Pero no se trata solamente de una reforma litúrgica a la que percibe anticipadamente fracasada. Se trata de la situación de la Iglesia católica en general, a la cual se convirtió a comienzo de los años '40 y a la que ve postrada e incapaz de solucionar los profundos problemas que la afligen. Si el Concilio había sido para él como para muchos otros una gran esperanza de reforma, el correr de los años le ha demostrado que, lejos de mejorarse, las cosas han empeorado hasta lo impensable.
Es este el drama que Bouyer expone en su libro a través de tres capítulos: Progresismo, Tradicionalismos y Conclusiones. Con el estilo irónico y a veces cáustico que lo caracteriza describe la situación que ha vivido y la que está viviendo dentro de la Iglesia a la que quiso servir, y advierte sobre las consecuencias que sobrevendrán si no se corrige lo que está mal.
Sus previsiones, cincuenta años más tarde, se han revelado proféticas.
Aquí un extracto que revela el carácter del libro:
Éste es el punto más paradójico de la situación, que en el momento en que se ha perdido todo sentido de la autoridad se ve renacer una especie de neoclericalismo, por cierto tanto de los seglares como de los clérigos, más cerrado, más intolerante, más quisquilloso que todo lo que se había visto anteriormente.
Un ejemplo típico es el del latín litúrgico. El Concilio ha mantenido en términos explícitos el principio de conservar esta lengua tradicional en la liturgia occidental, aunque abriendo la puerta a amplias derogaciones cada vez que las necesidades pastorales impongan un uso, más o menos extenso, de la lengua vulgar. Pero la masa de los clérigos que hasta ahora no podían siquiera imaginar que se hiciera sitio a la lengua vulgar, por lo menos en el anuncio de la palabra de Dios, han saltado inmediatamente de un extremo al otro y no quieren ya que se oiga una palabra de latín en la Iglesia. Según parece, los seglares tienen hoy la palabra, pero, por supuesto, a condición de que en este punto, como en los otros, se limiten a repetir dócilmente lo que se les dice. Si protestan y quieren, por ejemplo, conservar el latín por lo menos en los cantos del ordinario de la misa con que estaban familiarizados, se les replica que su protesta carece de valor: no están iniciados en la nueva teología y por tanto no hay que tener en cuenta lo que dicen... Esto es tanto más curioso cuanto que reclaman precisamente lo que el Concilio había recomendado.

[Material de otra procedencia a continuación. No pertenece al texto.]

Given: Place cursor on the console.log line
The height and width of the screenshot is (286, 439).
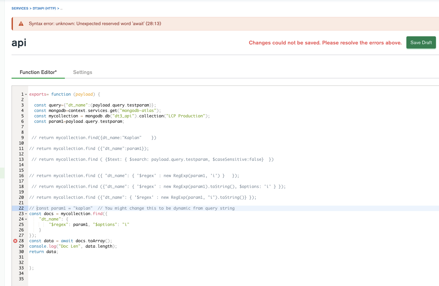Looking at the screenshot, I should tap(73, 246).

Pero el Concilio tiene mucho aguante: cuando se evoca su nombre, las tres cuartas partes de las veces no se apela precisamente a sus decisiones y a sus exhortaciones, sino a tal o cual declaración episcopal individual que la asamblea no había en modo alguno ratificado; o se apela a lo que tal o cual teólogo o tal o cual chupatintas sin mandato alguno habría querido ver canonizado por el Concilio, y hasta a tal o cual exposición atribuida al Concilio, aun cuando tal exposición lo contradiga palabra por palabra.
Y lo que sucede con el latín se puede decir también de toda la liturgia, lo cual es tanto más grave en el momento preciso en que el Concilio acaba de proclamar el carácter central de la liturgia en la vida y en la entera actividad de la Iglesia. No hace mucho se subrayaba que las Iglesias tradicionales, y en primer lugar la Iglesia católica, con su liturgia objetiva, sustraída a las manipulaciones abusivas del clero, salvaguardaban la libertad espiritual de los fieles frente a la subjetividad fácilmente invasiva y opresiva de los clérigos. Pero esto ha pasado a la historia. Los católicos contemporáneos sólo tienen ya derecho a tener la religión de su párroco, con todas sus idiosincrasias, sus limitaciones, sus rarezas y sus futilidades.
La princesa palatina describía a Luis XIV el protestantismo alemán con esta fórmula: “Aquí, cada uno se hace su propia religioncita”. Hoy día, cada sacerdote, o poco menos, se halla en este caso, y los fieles sólo tienen que decir amén, y todavía tienen suerte cuando la religión del párroco o del coadjutor no cambia cada domingo, a merced de sus lecturas, de las tonterías que ha visto hacer a otros o de su pura fantasía.